In some instances, when pain and swelling persist, there may be something more serious at play. Tumors of the musculoskeletal system, both benign and malignant (known as sarcomas), frequently occur in the first 2 decades of life. Symptoms typically involve pain in or around the joints and muscle aches.
Most tumors that arise in the bones of young athletes are not cancerous. Even so, they can pose significant joint problems including fractures, pain, swelling and stiffness. Often, sarcomas are insidious, mildly painful areas with no perceptible mass. Athletes might attribute the pain to exercise or training related to a sport or competition.
When pain and swelling are persistent, and unusual for the type of injury suffered, athletes should see a physician. X-rays can reveal whether a tumor is present.

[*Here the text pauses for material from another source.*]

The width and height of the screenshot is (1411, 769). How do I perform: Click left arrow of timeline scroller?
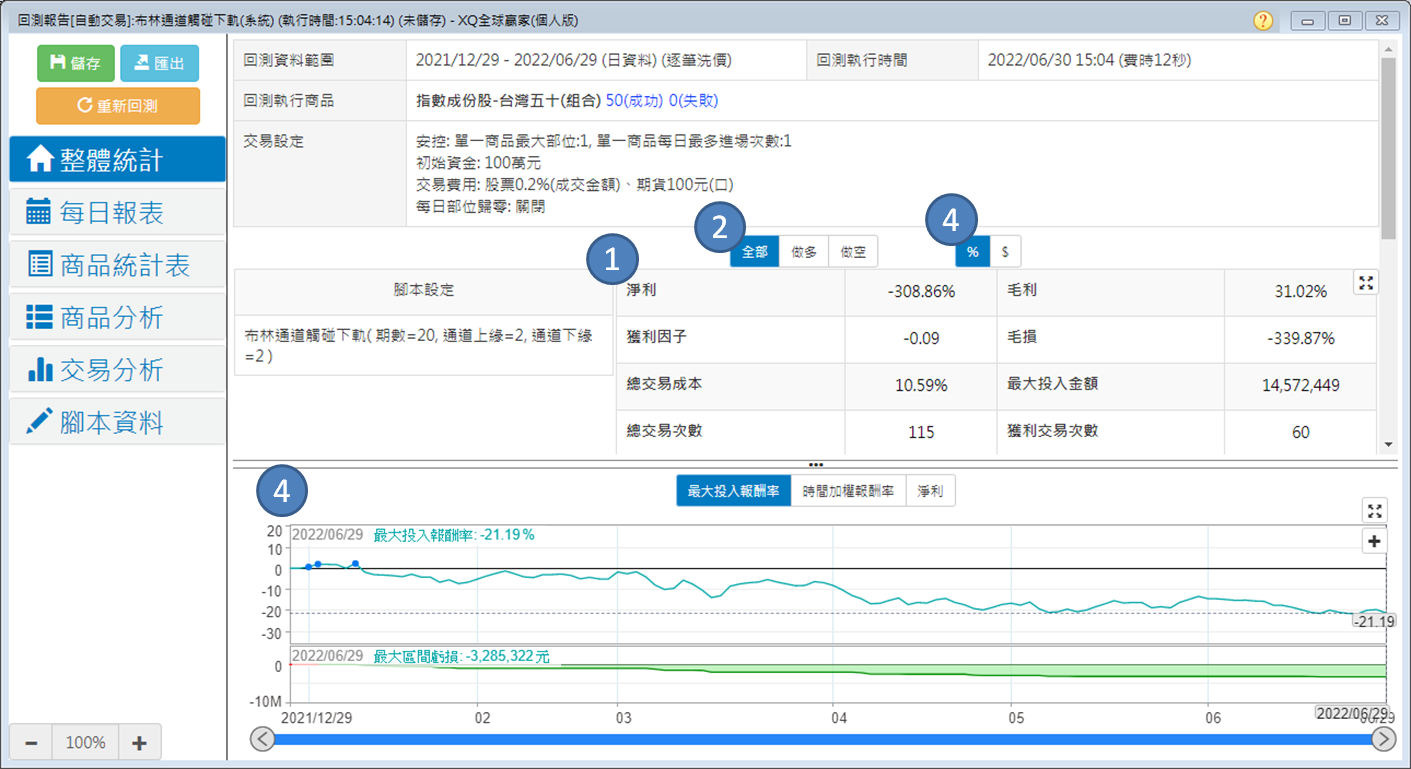262,739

Surgical and nonsurgical treatment
Many musculoskeletal tumors can be treated without surgery. Read how interventional radiology specialists treated a pea-sized tumor inside 14-year-old Hunter Cashatt’s shinbone without surgery.

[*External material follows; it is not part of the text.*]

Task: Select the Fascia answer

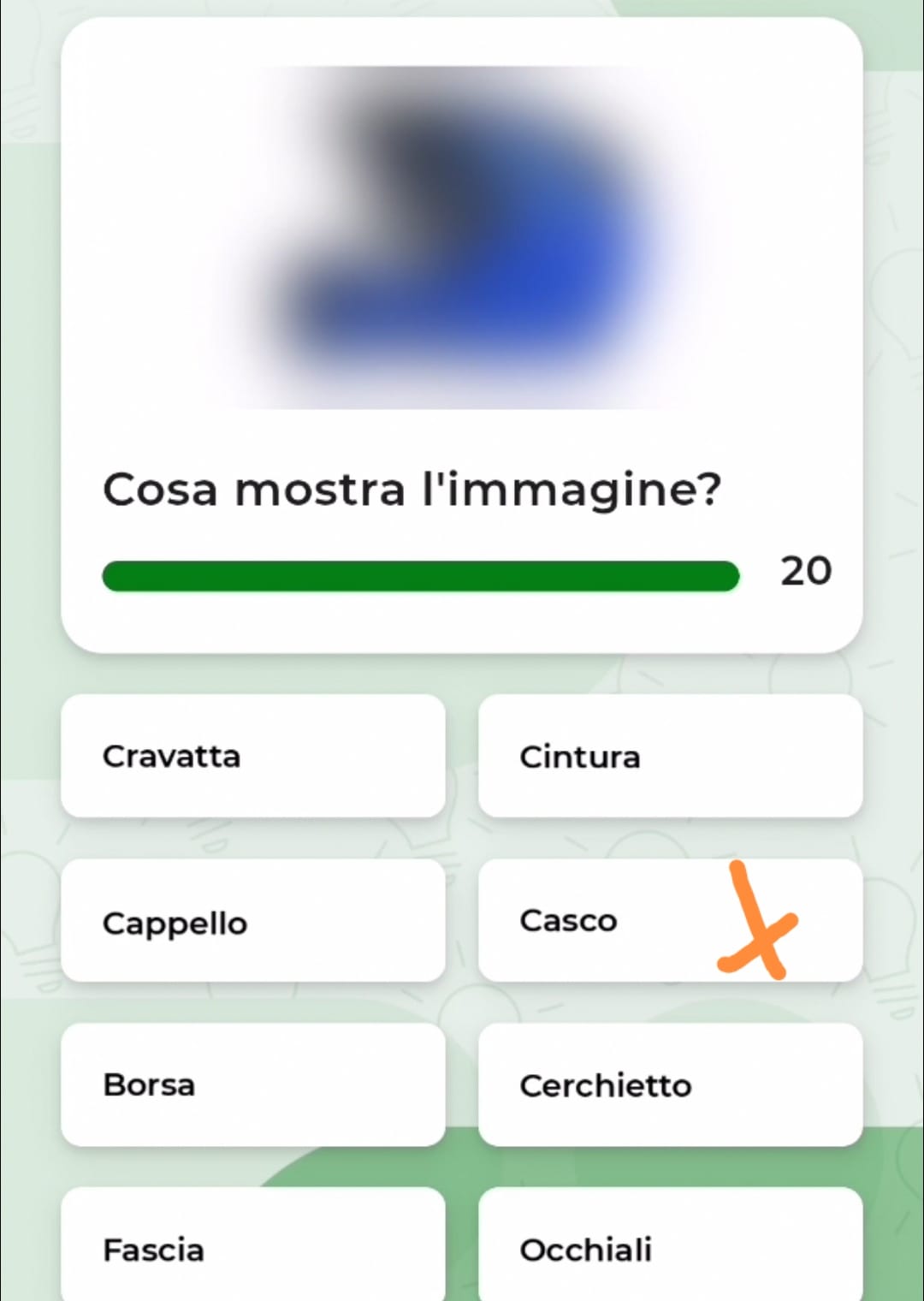Action: [253, 1245]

Tumors that could cause the bone to break or lead to deformity are commonly treated with surgery. Surgery consists a of a biopsy and tumor removal followed by bone grafting or other reconstructive options to preserve limb appearance and function.
Surgery is often outpatient, or the patient may spend a day or so in the hospital. During recovery, patients must limit their activities and sports participation.
Not every athlete with pain should be evaluated for a bone tumor. A physician can make that determination. Most athletes with benign or malignant bone tumors return to the field and compete as fiercely as before, performing remarkable feats in their sport of choice.